Pour qu’un NDV soit suivi par imagerie optique, il doit générer un contraste optique. Cependant, la plupart des NDV classiques, y compris les liposomes, les nanoparticules polymères, les nanoparticules d’oxyde de fer et les nanoparticules d’or, ne génèrent pas de contraste optique de manière endogène. Au lieu de cela, ils doivent être modifiés avec des étiquettes optiques exogènes, telles que des fluorophores moléculaires. Cependant, la modification d’un NDV avec une étiquette exogène présente plusieurs inconvénients. Si l’étiquette est fixée à la surface du NDV, elle peut favoriser des interactions hors cible. Par exemple, les étiquettes exogènes peuvent faciliter la reconnaissance d’un NDV par les macrophages résidents des tissus du MPS, améliorant ainsi le taux de clairance du sang. Deuxièmement, l’étiquette exogène peut avoir un impact négatif sur les propriétés physico-chimiques du NDV, altérant l’efficacité et la dynamique du chargement et de la libération thérapeutiques. Enfin, les étiquettes exogènes peuvent se dissocier du NDV lors du trafic au sein d’un système biologique, produisant des artefacts pendant le processus d’imagerie. Pour éviter ces inconvénients, il est souhaitable que le NDV soit formulé à l’aide d’une plate-forme de nanomatériaux possédant un contraste optique endogène. Les nanocristaux semi-conducteurs, également appelés points quantiques (QDs), sont l’une de ces plates-formes de nanomatériaux. Lorsqu’un QD est excité avec des photons de lumière avec une énergie suffisante, un électron dans sa bande de valence est promu dans la bande de conduction, créant une paire électron-trou excité. Si le QD est composé d’un semi-conducteur à bande interdite directe, la désexcitation de la paire électron-trou entraîne l’émission d’un photon de lumière. La longueur d’onde du photon émis dépend à la fois de la taille du QD et de sa composition chimique. En plus de générer un contraste optique endogène, les QD possèdent également une grande surface fonctionnelle pouvant être greffée avec des molécules thérapeutiques. Cela permet au QD d’agir comme un véhicule d’administration thérapeutique à l’échelle nanométrique (NDV). Les QD qui agissent comme des NDV sont appelés points quantiques théranostiques car ils combinent les capacités diagnostiques du noyau QD avec les capacités thérapeutiques des molécules thérapeutiques attachées.
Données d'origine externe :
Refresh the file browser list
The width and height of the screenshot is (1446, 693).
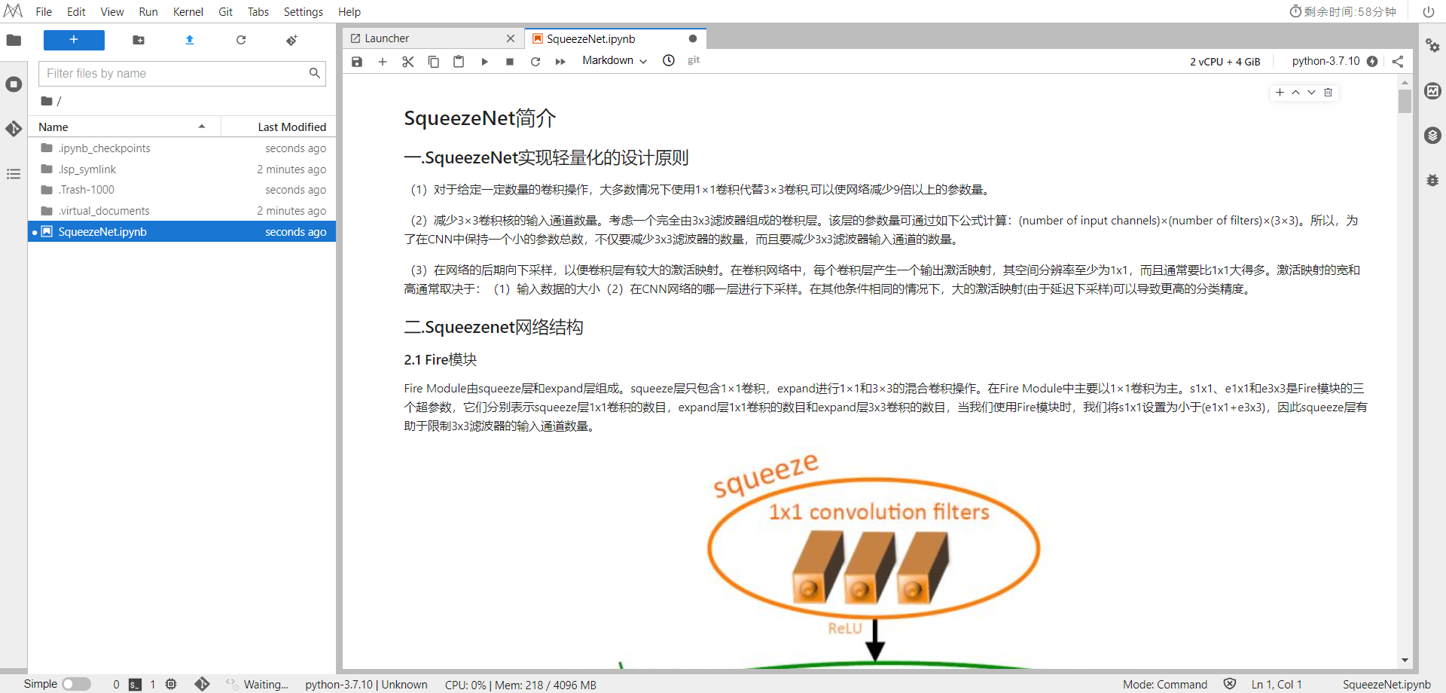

Ce chapitre explore le développement et l’application des QDs théranostiques. La première section traite de la conception et de la synthèse des QDs théranostiques. La deuxième section met en évidence l’application des QDs théranostiques pour l’administration thérapeutique traçable, montrant comment ils peuvent être utilisés pour valider et optimiser une formulation, pour élucider les mécanismes fondamentaux de l’interaction avec les systèmes biologiques et pour développer des relations structure-activité. Malgré un nombre croissant d’études précliniques démontrant le potentiel du QDs pour des applications diagnostiques et thérapeutiques, aucune formulation à base de QD n’a été traduite en clinique. La troisième section traite de la toxicité comme obstacle majeur à la traduction clinique du QDs théranostique. La dernière section se termine en discutant des développements futurs dans ce domaine, en soulignant la nécessité d’un QDs théranostique qui puisse être plus facilement traduit en pratique clinique.